Task brief ▸
Transcribe the material verbatim, starting at its first line and stopping once the line containing "Task: Click the Repository name input field" has been given; no picture should appear.

+---+

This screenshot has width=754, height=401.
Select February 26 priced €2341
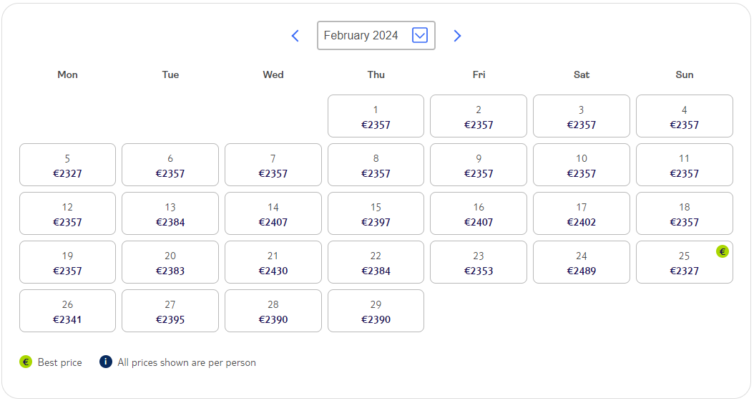pos(67,311)
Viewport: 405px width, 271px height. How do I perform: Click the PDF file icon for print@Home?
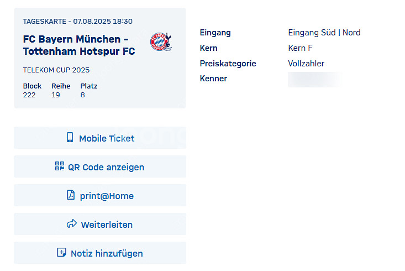[x=71, y=195]
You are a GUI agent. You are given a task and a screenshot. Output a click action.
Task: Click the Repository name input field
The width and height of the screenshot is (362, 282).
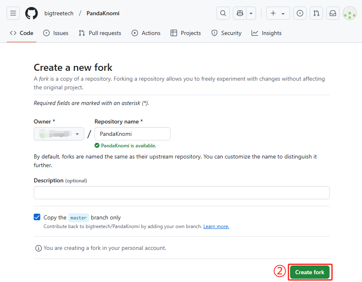tap(132, 134)
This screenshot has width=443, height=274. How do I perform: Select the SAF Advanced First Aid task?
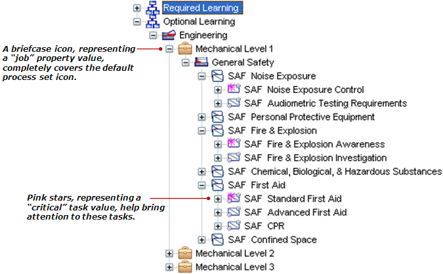[x=295, y=212]
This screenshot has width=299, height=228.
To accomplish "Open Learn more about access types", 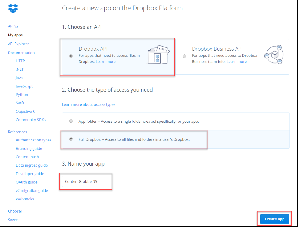I will point(89,104).
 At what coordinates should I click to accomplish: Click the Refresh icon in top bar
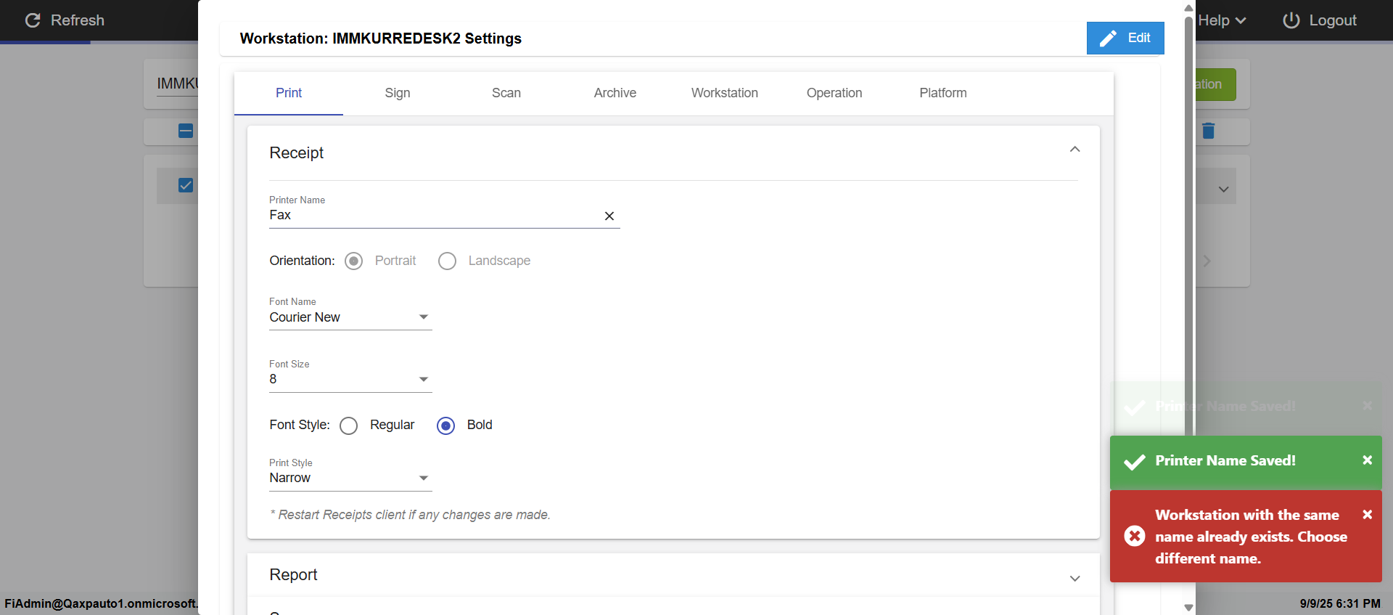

+---+

Reply to the exercise ▸
This screenshot has width=754, height=401.
Select February 26 priced €2341
pos(67,311)
Viewport: 405px width, 271px height. How do I perform: Click the PDF file icon for print@Home?
[x=71, y=195]
You are a GUI agent. You are given a task and a screenshot. Output a click action.
Task: Click the Repository name input field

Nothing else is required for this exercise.